Tuesday, October 17, 2017

#NDPthree : Expanding Digital Cuttural Heritage Capacities

Emily Reynolds, IMLS - Moderator

The overarching questions in the session were "What has made a difference?" and "Where are the gaps?"

Bergis Jules, University of California, Riverside - Talked about the forum that is getting a diversity of voices at the table to discuss community archives and preserving local cultural heritage. These forums are creating new space for new voices.  The forums help to broaden knowledge.  They also help to envision radically inclusive processes for the field.  What they have learned has not yielded any surprises.  Mostly about funding and labor.

Karen Cariani, WGBH Educational Foundation - Return on investment: Two page submission form which helps in a number of areas including collaboration.  There is more support for collaborations. She noted that some of the tools needed already existed, e.g., open source speech to text tools. Benefiting from the work in NLP (natural language processing) and efforts of linguists. National Digital Stewardship Residency (NDSR) programs are benefiting young professionals and host organizations. Trying to give more knowledge and experience to the next generation of professionals. Local collections have the biggest gaps - they need funding for digitizing and digital preservation. Another gap is that computational researchers are used to biggest funding and they see the IMLS grants as being too small.

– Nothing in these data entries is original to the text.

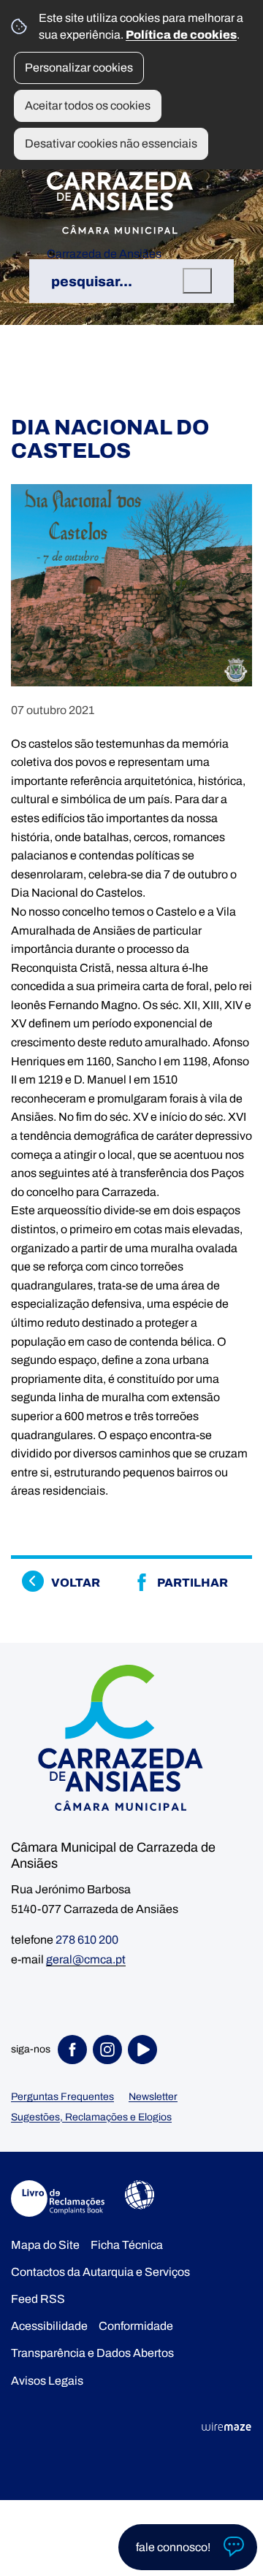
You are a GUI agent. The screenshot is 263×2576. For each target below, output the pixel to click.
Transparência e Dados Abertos (92, 2353)
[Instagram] (110, 2049)
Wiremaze (226, 2427)
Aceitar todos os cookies (87, 105)
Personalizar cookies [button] (79, 67)
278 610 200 (87, 1939)
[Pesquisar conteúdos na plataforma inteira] (197, 281)
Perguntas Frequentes (62, 2096)
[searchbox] (131, 281)
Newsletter (153, 2096)
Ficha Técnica (127, 2245)
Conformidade (136, 2326)
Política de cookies (181, 34)
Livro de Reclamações (57, 2198)
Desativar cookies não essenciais (111, 143)
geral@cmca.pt (86, 1959)
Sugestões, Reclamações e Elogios (91, 2117)
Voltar (75, 1582)
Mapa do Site (45, 2245)
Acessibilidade (139, 2194)
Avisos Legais (47, 2380)
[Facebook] (75, 2049)
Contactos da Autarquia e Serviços (100, 2272)
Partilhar (192, 1582)
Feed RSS (38, 2299)
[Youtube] (145, 2049)
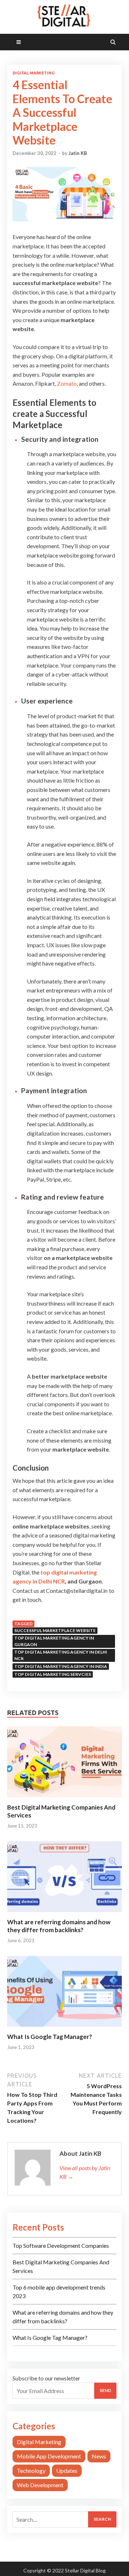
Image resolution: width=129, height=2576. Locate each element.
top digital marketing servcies (52, 1674)
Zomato (67, 383)
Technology (31, 2470)
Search (102, 2519)
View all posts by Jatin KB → (84, 2172)
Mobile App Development (49, 2456)
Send (105, 2390)
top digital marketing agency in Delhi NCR (60, 1655)
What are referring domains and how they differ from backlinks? (58, 1926)
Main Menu (39, 42)
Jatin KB (77, 153)
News (99, 2456)
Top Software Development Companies (61, 2245)
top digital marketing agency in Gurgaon (54, 1641)
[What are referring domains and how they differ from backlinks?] (64, 1913)
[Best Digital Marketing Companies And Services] (64, 1799)
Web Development (40, 2484)
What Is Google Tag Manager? (49, 2036)
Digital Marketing (33, 73)
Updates (66, 2470)
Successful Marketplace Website (55, 1630)
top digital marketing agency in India (60, 1666)
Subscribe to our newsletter (46, 2378)
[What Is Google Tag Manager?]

Thomas Padilla, UNLV - His project is trying to think through how to make collections computational amenable.  It is a broad area that could have far ranging impact.  Gaps:
  1.  Need programs to help existing professionals to build the knowledge and skills needed in this area. What can be done to encourage local organization success? 
  2. Need to encourage projects that are cross disciplinary and with different orientations?  How can we go for the difficult wins, not just the easy ones?  
  3. More collaborative funding opportunities and opportunities that are international.  Can we have private-public sectors exchange of staff, so we can learn from other private sector colleagues (e.g., Twitter)?
Jefferson Bailey, Internet Archive - (1) Noted the importance of systems interoperability and the need to have funding that seeks pieces that are able to work together.  We need glue rather than spokes. The need to promote data exchange through APIs.  There are industry technologies that could be adopted for the needs of digital cultural heritage.  (2) There has been success in collection development and we need to continue to think locally, as well as collection building in new domains (e.g., Twitter) and fast moving events.Risks:
  1.  Grant funding around big projects with established institutions.  Funders need to take more risks with their funding.  
  2. Need to lower the barrier of entry.  
  3. Shared infrastructure beyond the application layer, e.g, storage.  Could we have a non-profit cloud?
Q&A:
Emily Reynolds - Question about funding models.  Bergis said he has no specific solutions.  What if funding targeted specific opportunities, rather than a general call for applications?  What if funding was available to those who are non-profits? He mentioned a Native American boarding school with tremendous archives, which needs help in preserving their collections. Karen said that when you include smaller institutions in your grant, it takes time to manage the efforts of those smaller institutions.
Comment - Comment about the trust factor needed.  Smaller institutions may not immediately trust.

Question - Large cultural institutions don’t always have the ability or motivation to step up.  Yes, larger institutions should help smaller ones, but they also need to help themselves.  Do they have enough institutional support?  Thomas said he doesn’t know what the solution is that provide larger institutional support.  Need to create and support new positions in emerging areas.
  •  Karen said that they are an organization between a bigger one (Library of Congress) and smaller institutions.  How do larger institutions be more than users of the smaller institutional collections?  
  • Jefferson - Can there be cost sharing?  Can larger institutions provide the capacity and smaller institutions provide the expertise?  
  • Thomas -What does big and small mean?  Some smaller institutions have having an incredible impact.
 Rhiannon Bettivia - Comment - Metadata and data model. There is a cost and need to structuring the data.

Emily - The need to create our own Amazon web services for libraries.  

Bergis - Who legitimizes our history?  Who ensures that history is preserved?  We need to broaden who is part of the conversation and what is preserved.  We need to be radically inclusive.